Cell cultures with immortalized cell lines evolve over months and years in the laboratory, resulting in changes in cell behavior with regard to transfection. Excessive passaging is likely to detrimentally affect transfection efficiency as well as total transgene expression level from the cell population as a whole. In general, we recommend using cells that have undergone less than 30 passages after thawing of a stock culture. Thawing a fresh vial of frozen cells and establishing low-passage cultures for transfection experiments allow the recovery of transfection activity. For optimal reproducibility, aliquots of cells of a low passage number can be stored frozen and thawed as needed. Allow 3 or 4 passages after thawing a new vial of cells.
Cell Density and Health
The viability and general health of cells prior to transfection is known to be an important source of variability from one transfection to another. In general, cells should be at least 90% viable prior to transfection and have had sufficient time to recover from passaging. We strongly recommend subculturing cells at least 24 hours before transfection to ensure that they recover from the subculture procedure and are in optimum physiological condition for transfection.
The optimal cell density for transfection varies for different cell types, applications, and transfection technology, and should be determined for every new cell line to be transfected. Maintaining a standard seeding protocol from experiment to experiment ensures that optimal confluency at the time of transfection is reliably achieved. With cationic lipid-mediated transfection, generally 70-90% confluency for adherent cells or 5 × 105 to 2 × 106 cells/mL for suspension cells at the time of transfection provides good results.
Make sure that the cells are not confluent or in stationary phase at the time of transfection, because actively dividing cells take up foreign nucleic acid better than quiescent cells. Too high of a cell density can cause contact inhibition, resulting in poor uptake of nucleic acids and/or decreased expression of the transfected gene. However, too few cells in culture may result in poor growth without cell-to-cell contact. In such cases, increasing the number of cells in culture improves the transfection efficiency. Similarly, actively dividing cell lines are more efficiently transduced with viral vectors.
Culture Medium and Serum
Different cells or cell types have very specific medium, serum, and supplement requirements, and choosing the most suitable medium for the cell type and transfection method plays a very important role in transfection experiments. Information for selecting the appropriate medium for a given cell type and transfection method is usually available in published literature, and may also be obtained from the source of the cells or cell banks. If there is no information available on the appropriate medium for your cell type, you must determine it empirically.

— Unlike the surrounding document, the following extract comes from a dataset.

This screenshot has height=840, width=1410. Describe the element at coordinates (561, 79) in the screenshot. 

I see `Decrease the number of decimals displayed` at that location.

It is important to use fresh medium, especially if any of the components are unstable, because medium that is missing key components and necessary supplements may harm cell growth.
In general, the presence of serum in culture medium enhances transfection with DNA. However, when performing cationic lipid-mediated transfection, it is important to form DNA-lipid complexes in the absence of serum because some serum proteins interfere with complex formation. Note that the optimal amounts of cationic lipid reagent and DNA may change in the presence of serum; thus, transfection conditions should be optimized when using serum-containing transfection medium.
When transfecting cells with RNA, we recommend performing the transfection procedure in the absence of serum to avoid possible contamination with RNases. Most cells remain healthy for several hours in a serum-free medium.
The quality of serum can significantly affect cell growth and transfection result. Therefore, it is important to control for variability among different brands or even different lots of serum to obtain best results. After testing the serum on your cells, keep using the same serum to avoid variation in your result.
Antibiotics and Nucleic Acid Quality
In general, antibiotics can be present in the medium for transient transfection. However, because cationic lipid reagents increase cell permeability, they may also increase the amount of antibiotics delivered into the cells, resulting in cytotoxicity and lower transfection efficiency. Therefore, we do not recommend adding antibiotics to the transfection medium. Avoiding antibiotics when plating cells for transfection also reduces the need for rinsing the cells before transfection.
For stable transfections, penicillin and streptomycin should not be used in selective medium, because these antibiotics are competitive inhibitors of the Gibco Geneticin selective antibiotic.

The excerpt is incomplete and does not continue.